— Extracted text —
--- --- ---
1. A Python tuple or str instance do not have this constraint.
2. Instances of those classes are immutable.

**Important**: Although a list has a particular length when constructed, the class allows us to add elements to the list, with no apparent limit on the overall capacity of the list.

* To provide this abstraction, Python relies on **_dynamic array_**

In [4]:
import sys                  # provides getsizeof function
data = []
for k in range(10):         # NOTE: must fix choice of n
    a = len(data)           # number of elements
    b = sys.getsizeof(data) # actual size in bytes
    print('Length: {0:3d}; Size in bytes: {1:4d}'.format(a, b))
--- --- ---
— Record excerpts —
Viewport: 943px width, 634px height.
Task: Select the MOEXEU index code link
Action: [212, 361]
--- --- ---
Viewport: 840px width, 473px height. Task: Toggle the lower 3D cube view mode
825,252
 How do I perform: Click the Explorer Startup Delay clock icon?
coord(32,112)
--- --- ---
— Problem to solve —
In the excerpt on Python lists, what does Python rely on so that elements can keep being added to a list with no apparent limit on its capacity?

— Response to this task —
A dynamic array.